Work item:
The output should consist solely of the line containing "Repost Alex Hirsch's tweet" and the lines that follow it through the end of the data below.

──────── Entries supplied

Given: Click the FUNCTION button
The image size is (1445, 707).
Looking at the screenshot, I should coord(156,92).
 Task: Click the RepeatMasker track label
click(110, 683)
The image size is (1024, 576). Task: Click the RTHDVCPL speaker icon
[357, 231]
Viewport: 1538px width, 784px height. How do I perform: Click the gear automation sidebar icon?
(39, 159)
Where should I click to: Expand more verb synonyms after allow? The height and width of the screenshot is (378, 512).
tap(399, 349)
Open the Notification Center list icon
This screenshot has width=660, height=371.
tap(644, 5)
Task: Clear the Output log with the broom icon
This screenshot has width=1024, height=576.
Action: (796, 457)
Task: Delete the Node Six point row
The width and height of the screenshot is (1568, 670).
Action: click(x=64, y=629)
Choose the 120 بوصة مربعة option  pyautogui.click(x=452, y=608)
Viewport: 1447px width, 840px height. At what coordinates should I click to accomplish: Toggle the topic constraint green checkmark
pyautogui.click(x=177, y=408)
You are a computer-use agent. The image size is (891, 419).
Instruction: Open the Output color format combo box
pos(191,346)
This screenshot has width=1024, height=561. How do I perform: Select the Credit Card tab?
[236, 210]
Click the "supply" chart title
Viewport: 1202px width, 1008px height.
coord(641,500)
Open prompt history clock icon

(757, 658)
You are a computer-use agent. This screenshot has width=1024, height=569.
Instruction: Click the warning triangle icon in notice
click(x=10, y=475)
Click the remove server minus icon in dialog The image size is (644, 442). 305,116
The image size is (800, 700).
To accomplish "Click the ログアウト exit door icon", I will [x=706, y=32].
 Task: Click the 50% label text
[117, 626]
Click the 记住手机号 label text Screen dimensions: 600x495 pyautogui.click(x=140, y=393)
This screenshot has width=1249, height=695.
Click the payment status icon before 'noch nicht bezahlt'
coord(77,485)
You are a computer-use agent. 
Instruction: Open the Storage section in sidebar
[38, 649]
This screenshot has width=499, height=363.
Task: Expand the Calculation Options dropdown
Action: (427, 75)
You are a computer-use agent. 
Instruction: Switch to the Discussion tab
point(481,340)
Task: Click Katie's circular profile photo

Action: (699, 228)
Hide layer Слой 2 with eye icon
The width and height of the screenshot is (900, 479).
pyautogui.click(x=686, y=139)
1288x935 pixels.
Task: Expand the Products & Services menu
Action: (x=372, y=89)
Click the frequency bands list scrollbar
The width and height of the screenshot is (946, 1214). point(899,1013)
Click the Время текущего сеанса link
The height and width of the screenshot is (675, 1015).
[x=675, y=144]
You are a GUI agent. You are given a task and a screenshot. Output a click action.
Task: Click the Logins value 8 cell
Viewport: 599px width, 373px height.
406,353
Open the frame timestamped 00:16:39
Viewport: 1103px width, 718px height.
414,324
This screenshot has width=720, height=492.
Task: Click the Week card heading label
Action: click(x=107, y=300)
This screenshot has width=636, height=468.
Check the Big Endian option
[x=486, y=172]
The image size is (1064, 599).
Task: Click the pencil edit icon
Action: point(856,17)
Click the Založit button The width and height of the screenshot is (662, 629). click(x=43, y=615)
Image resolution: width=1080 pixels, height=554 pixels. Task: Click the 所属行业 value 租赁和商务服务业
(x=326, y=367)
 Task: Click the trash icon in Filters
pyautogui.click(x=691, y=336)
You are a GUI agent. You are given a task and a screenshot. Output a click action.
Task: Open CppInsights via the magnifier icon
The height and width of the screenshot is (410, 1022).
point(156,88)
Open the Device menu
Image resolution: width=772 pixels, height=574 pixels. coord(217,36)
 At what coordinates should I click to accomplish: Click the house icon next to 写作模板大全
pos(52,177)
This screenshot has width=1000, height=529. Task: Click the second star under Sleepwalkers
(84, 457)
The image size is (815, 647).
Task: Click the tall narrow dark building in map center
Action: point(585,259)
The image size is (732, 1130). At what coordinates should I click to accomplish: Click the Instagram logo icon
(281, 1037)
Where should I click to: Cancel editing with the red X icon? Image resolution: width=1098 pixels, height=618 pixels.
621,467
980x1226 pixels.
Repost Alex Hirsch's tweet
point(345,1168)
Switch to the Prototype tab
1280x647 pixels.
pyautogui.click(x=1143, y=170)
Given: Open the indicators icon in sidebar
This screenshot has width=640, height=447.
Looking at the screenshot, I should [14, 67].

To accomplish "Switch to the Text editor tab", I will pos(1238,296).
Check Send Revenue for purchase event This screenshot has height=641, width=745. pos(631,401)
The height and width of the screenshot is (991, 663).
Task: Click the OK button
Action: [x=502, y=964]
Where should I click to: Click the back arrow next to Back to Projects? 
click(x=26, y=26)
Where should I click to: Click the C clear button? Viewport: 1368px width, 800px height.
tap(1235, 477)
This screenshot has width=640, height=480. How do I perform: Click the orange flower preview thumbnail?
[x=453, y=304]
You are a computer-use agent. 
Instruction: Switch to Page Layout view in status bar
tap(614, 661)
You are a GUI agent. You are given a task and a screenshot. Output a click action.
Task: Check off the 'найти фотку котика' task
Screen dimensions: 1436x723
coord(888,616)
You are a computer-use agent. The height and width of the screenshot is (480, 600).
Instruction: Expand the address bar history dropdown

────────────────

Response to this exercise:
Repost Alex Hirsch's tweet
point(345,1168)
Switch to the Prototype tab
1280x647 pixels.
pyautogui.click(x=1143, y=170)
Given: Open the indicators icon in sidebar
This screenshot has width=640, height=447.
Looking at the screenshot, I should [14, 67].

To accomplish "Switch to the Text editor tab", I will pos(1238,296).
Check Send Revenue for purchase event This screenshot has height=641, width=745. pos(631,401)
The height and width of the screenshot is (991, 663).
Task: Click the OK button
Action: [x=502, y=964]
Where should I click to: Click the back arrow next to Back to Projects? 
click(x=26, y=26)
Where should I click to: Click the C clear button? Viewport: 1368px width, 800px height.
tap(1235, 477)
This screenshot has width=640, height=480. How do I perform: Click the orange flower preview thumbnail?
[x=453, y=304]
You are a computer-use agent. 
Instruction: Switch to Page Layout view in status bar
tap(614, 661)
You are a GUI agent. You are given a task and a screenshot. Output a click action.
Task: Check off the 'найти фотку котика' task
Screen dimensions: 1436x723
coord(888,616)
You are a computer-use agent. The height and width of the screenshot is (480, 600).
Instruction: Expand the address bar history dropdown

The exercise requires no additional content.